Similarly to backreferences, we can let the parser remove them:

```ts
const regex = /\b(?!\d)\w+\b|->/;
const { expression, maxCharacter } =
JS.Parser.fromLiteral(regex).parse({ assertions: "disable" });

console.log(JS.toLiteral(expression));
// => { source: '->', flags: 'i' }

const nfa = NFA.fromRegex(expression, { maxCharacter });
console.log(toRegExp(nfa));
// => /->/i
```

Or we can let the NFA construction method remove them:

```ts
const regex = /\b(?!\d)\w+\b|->/;
const { expression, maxCharacter } = JS.Parser.fromLiteral(regex).parse();

console.log(JS.toLiteral(expression));
// => { source: '\\b(?!\\d)\\w+\\b|->', flags: 'i' }

const nfa = NFA.fromRegex(expression, { maxCharacter }, { assertions: "disable" });
console.log(toRegExp(nfa));
// => /->/i
```

Prefer using the parser to remove assertions if possible. The parser is quite clever and will optimize based on that assertions can be removed resulting in faster parse times.

However, simply removing assertions is not ideal since they are a lot more common than backreferences. To work around this, refa has AST transformers. AST transformers can make changes to a given AST. While each transformer is rather simple, they can also work together to accomplish more complex tasks. Applying and removing assertions is one such task.

The simplest transformer to remove assertions (among other things) is the `simplify` transformer.
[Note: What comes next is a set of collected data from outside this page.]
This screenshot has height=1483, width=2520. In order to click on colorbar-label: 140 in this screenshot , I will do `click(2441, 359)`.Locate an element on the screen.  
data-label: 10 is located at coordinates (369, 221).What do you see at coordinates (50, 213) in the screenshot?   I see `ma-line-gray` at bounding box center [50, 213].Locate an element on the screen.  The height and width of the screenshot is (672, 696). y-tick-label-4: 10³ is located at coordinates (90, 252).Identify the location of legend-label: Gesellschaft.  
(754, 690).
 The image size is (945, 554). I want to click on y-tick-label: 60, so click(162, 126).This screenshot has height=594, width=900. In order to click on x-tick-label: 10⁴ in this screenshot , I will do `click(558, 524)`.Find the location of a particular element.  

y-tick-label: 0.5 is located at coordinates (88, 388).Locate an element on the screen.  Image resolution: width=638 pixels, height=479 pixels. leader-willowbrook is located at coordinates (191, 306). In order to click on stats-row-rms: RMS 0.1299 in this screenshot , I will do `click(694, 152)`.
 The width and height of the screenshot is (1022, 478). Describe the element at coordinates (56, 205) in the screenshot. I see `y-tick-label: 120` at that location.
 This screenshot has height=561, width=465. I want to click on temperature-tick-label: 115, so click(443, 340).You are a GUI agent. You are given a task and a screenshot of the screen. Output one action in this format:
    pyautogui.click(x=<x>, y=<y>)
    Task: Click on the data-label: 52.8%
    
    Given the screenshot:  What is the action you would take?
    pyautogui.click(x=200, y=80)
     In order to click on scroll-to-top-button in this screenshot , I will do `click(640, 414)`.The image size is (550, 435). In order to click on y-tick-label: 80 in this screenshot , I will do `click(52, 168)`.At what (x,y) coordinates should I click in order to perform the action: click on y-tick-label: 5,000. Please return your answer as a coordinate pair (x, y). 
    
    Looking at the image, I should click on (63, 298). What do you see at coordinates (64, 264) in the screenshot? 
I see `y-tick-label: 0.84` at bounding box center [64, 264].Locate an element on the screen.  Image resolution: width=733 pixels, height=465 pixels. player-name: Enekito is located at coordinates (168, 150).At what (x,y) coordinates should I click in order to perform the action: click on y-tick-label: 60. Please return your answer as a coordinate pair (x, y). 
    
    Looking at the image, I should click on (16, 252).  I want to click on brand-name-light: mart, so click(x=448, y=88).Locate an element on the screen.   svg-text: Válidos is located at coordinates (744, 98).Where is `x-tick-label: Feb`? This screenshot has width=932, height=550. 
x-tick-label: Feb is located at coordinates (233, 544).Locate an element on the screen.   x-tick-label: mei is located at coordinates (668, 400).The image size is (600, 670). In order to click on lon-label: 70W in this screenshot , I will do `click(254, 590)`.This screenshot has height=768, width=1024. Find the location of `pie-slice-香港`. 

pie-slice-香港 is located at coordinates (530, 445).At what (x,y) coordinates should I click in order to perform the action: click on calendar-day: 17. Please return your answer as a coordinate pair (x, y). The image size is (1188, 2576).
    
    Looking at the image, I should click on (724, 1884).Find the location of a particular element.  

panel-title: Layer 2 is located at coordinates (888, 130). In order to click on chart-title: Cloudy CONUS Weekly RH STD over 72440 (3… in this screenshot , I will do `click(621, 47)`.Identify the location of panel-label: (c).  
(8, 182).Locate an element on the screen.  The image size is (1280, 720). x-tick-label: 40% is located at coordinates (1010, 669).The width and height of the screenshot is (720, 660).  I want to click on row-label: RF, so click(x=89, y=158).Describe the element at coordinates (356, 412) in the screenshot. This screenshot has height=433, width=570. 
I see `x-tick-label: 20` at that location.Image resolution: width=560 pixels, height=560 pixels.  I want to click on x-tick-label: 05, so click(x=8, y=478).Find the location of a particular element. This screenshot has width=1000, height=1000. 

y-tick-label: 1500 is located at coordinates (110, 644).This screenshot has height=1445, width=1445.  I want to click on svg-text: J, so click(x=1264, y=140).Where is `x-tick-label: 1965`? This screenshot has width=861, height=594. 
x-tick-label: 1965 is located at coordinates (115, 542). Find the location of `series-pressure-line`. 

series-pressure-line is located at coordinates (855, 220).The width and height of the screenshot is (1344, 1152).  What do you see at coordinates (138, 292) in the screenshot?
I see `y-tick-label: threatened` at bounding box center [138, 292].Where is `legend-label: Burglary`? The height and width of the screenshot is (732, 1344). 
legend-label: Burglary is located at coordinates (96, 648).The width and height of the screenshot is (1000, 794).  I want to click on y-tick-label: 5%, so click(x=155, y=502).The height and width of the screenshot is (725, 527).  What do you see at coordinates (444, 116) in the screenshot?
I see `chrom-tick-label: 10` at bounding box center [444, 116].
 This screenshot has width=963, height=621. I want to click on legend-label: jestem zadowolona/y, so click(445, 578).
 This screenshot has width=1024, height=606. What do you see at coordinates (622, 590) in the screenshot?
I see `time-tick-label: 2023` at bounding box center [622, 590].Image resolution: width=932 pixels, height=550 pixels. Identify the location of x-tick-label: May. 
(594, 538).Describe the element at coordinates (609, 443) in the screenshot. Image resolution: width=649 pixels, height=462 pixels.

It will inline expressions, remove dead branches, apply/remove assertions, optimize quantifiers, and more.

```ts
import { JS, NFA, Transformers, transform } from "refa";

const regex = /\b(?!\d)\w+\b|->/;
const { expression, maxCharacter } = JS.Parser.fromLiteral(regex).parse();
console.log(JS.toLiteral(expression));
// => { source: '\\b(?!\\d)\\w+\\b|->', flags: '' }

const modifiedExpression = transform(Transformers.simplify(), expression);
console.log(JS.toLiteral(modifiedExpression));
// => { source: '(?', flags: 'i' }

// Most assertions have been removed but the patterns are still equivalent.
// The only assertions left assert characters beyond the edge of the pattern.
// Removing those assertions is easy but slightly changes the pattern.

const finalExpression = transform(Transformers.patternEdgeAssertions({ remove: true }), modifiedExpression);
console.log(JS.toLiteral(finalExpression));
// => { source: '[A-Z_]\\w*|->', flags: 'i' }

const nfa = NFA.fromRegex(finalExpression, { maxCharacter });
console.log(JS.toLiteral(nfa.toRegex()));
// => { source: '->|[A-Z_]\\w*', flags: 'i' }
```

AST transformers can handle a lot of assertions, but there are limitations. Transformers cannot handle assertions that are too complex or require large-scale changes to the AST. Let's take a look at a few examples:

```ts
import { JS, Transformers, transform } from "refa";

function simplify(regex: RegExp): void {
const { expression } = JS.Parser.fromLiteral(regex).parse();

const simplifiedExpression = transform(Transformers.simplify(), expression);

const literal = JS.toLiteral(simplifiedExpression);
console.log(new RegExp(literal.source, literal.flags));
}

simplify(/\b(?!\d)\b\w+\b\s*\(/);
// => /(? /(?:^|@)\w+(?!\w)/
simplify(/"""(?:(?!""").)*"""/s);
// => /"""(?:"{0,2}[^"])*"""/
simplify(/"""((?!""")(?:[^\\]|\\"))*"""/);
// => /"""(?:"{0,2}(?:[^"\\]|\\"))*"""/
simplify(/(?:(?!<\/title>).)*<\/title>/s);
// => /(?:[^<]|<+(?:[^/<]|\/(?!title>)))*<+\/title>/
simplify(/^```$.*?^```$/ms);
// => /^```[\n\r\u2028\u2029](?:[^]*?[\n\r\u2028\u2029])??```$/m
```

Note

`Transformers.simplify` is *very* aggressive when it comes to assertions. It will try to remove assertions whenever possible even if it means that the overall AST will become more complex (within some limits). This may result in longer/more complex regexes, but it will also allow `NFA` and `ENFA` to support many more regexes.